_Requirement 1:_
Decide whether each statement below agrees with the Mariette passage. Answer yes or no for each, and quote the words from the passage that settle it.
(a) Mariette bought Greuze's Young Peasant Boy before it was shown at the Salon of 1763.
(b) Mariette was drawn to the forceful realism of Chardin.
(c) Mariette published a large number of further works.
_Requirement 2:_ From the Mariette passage, copy word for word the part starting with "Mariette also collected" and going on through "et de sculpture.".
_Requirement 3:_ According to the Mariette passage, in what year did Mariette become an honorary member of the Académie royale de peinture et de sculpture?

_Page extract:_
::::::

Mariette also collected contemporary French paintings, Although he was immune to the forceful realism of Chardin, the more sentimental charm of Greuze found a place on his walls: Greuze's Young Peasant Boy, shown at the Salon of 1763 had already been purchased by Mariette, together with its pendant, before it was exhibited.

Mariette's further published works were not many. In 1750 he published a Traité historique des pierres gravées du Cabinet du Roi, on the hardstone carvings in the royal collection. His reputation as a connoisseur, who laid down the principles by which the hands of Italian master drawings could be ascertained, led to him being made an associate, then an honorary (1757) member of the Académie royale de peinture et de sculpture.

::::::

_Raw data:_
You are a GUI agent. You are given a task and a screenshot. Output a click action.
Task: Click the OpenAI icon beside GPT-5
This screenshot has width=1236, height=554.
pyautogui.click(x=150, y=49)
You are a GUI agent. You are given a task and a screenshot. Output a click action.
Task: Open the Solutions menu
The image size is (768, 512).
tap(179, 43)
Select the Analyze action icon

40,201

::::::

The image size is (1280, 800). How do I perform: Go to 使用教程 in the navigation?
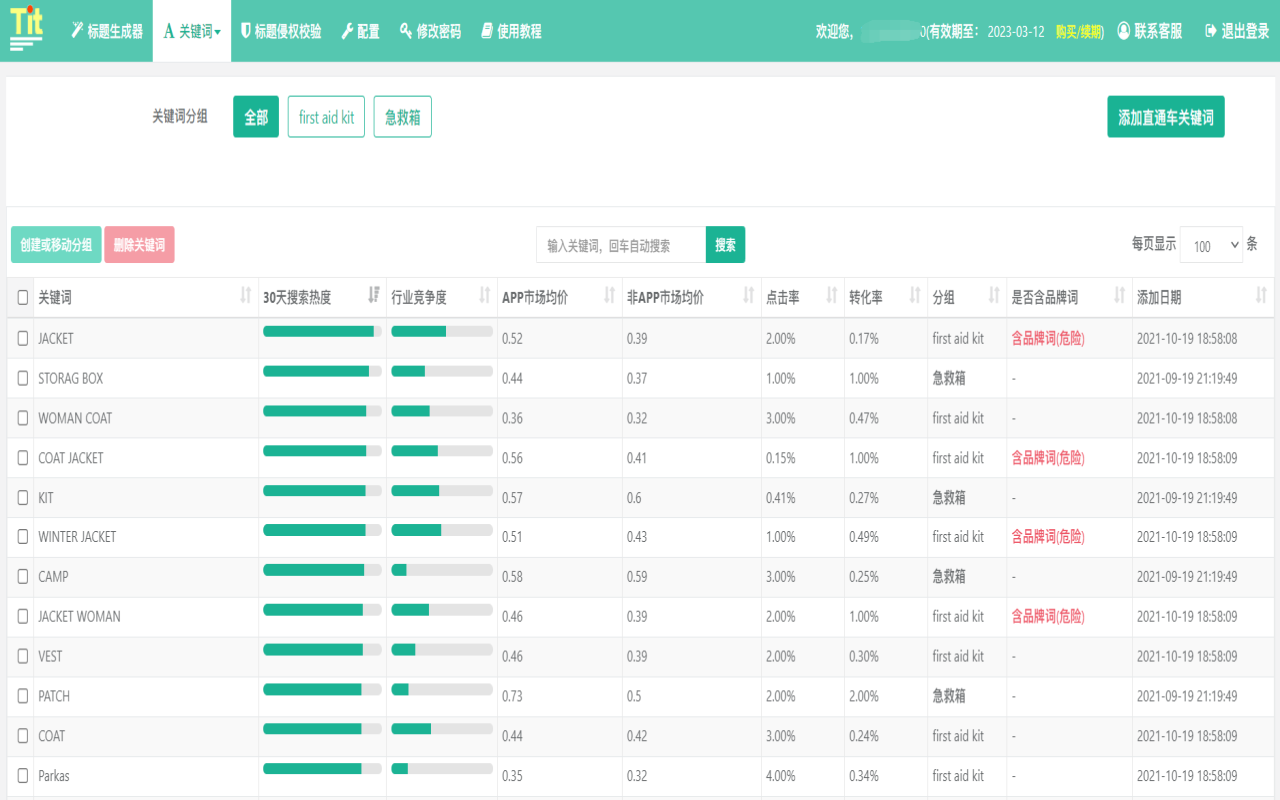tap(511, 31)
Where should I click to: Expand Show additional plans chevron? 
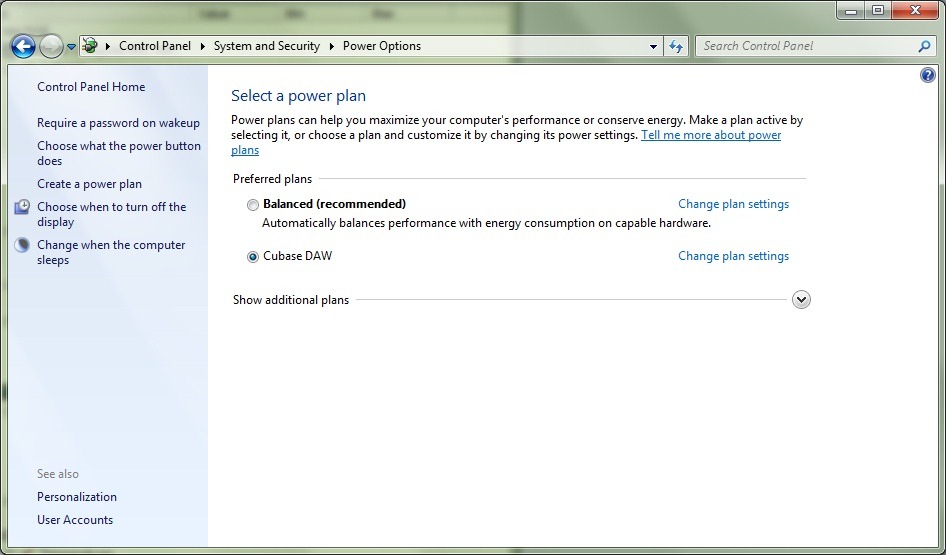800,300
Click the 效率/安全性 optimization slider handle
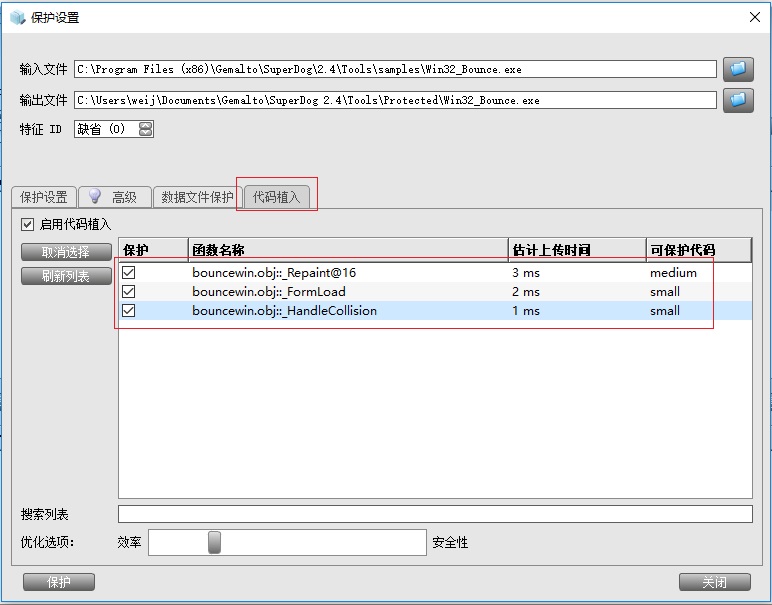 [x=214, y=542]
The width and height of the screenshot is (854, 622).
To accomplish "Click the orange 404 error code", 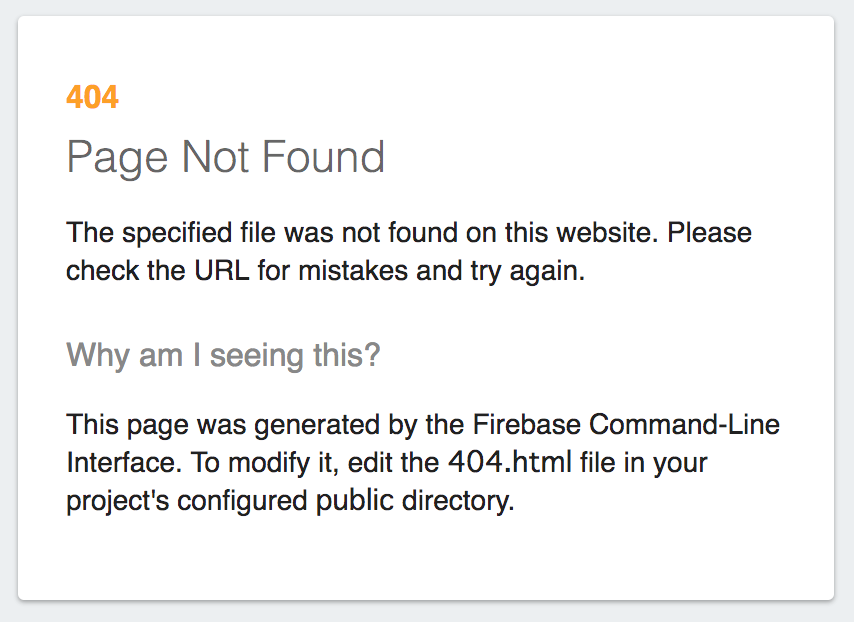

::::::

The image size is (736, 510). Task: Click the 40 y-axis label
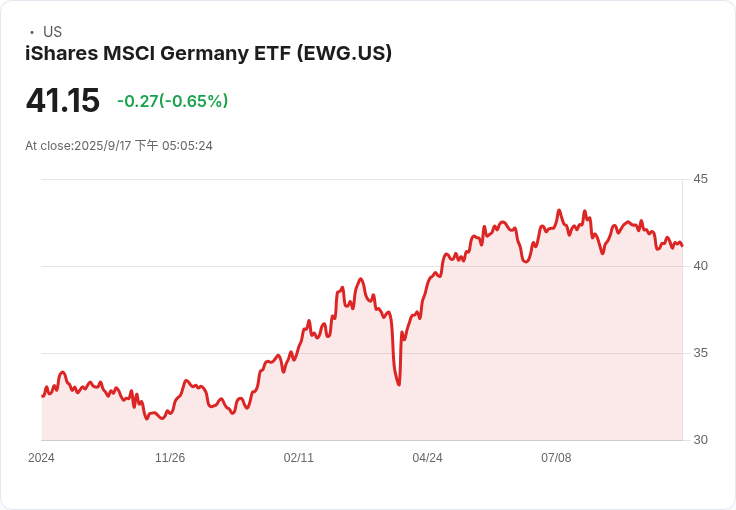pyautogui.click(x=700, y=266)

::::::

_Answer space 1:_
(a) Yes: "had already been purchased by Mariette, together with its pendant, before it was exhibited"
(b) No: "he was immune to the forceful realism of Chardin"
(c) No: "Mariette's further published works were not many"

_Answer space 2:_
Mariette also collected contemporary French paintings, Although he was immune to the forceful realism of Chardin, the more sentimental charm of Greuze found a place on his walls: Greuze's Young Peasant Boy, shown at the Salon of 1763 had already been purchased by Mariette, together with its pendant, before it was exhibited.

Mariette's further published works were not many. In 1750 he published a Traité historique des pierres gravées du Cabinet du Roi, on the hardstone carvings in the royal collection. His reputation as a connoisseur, who laid down the principles by which the hands of Italian master drawings could be ascertained, led to him being made an associate, then an honorary (1757) member of the Académie royale de peinture et de sculpture.

_Answer space 3:_ 1757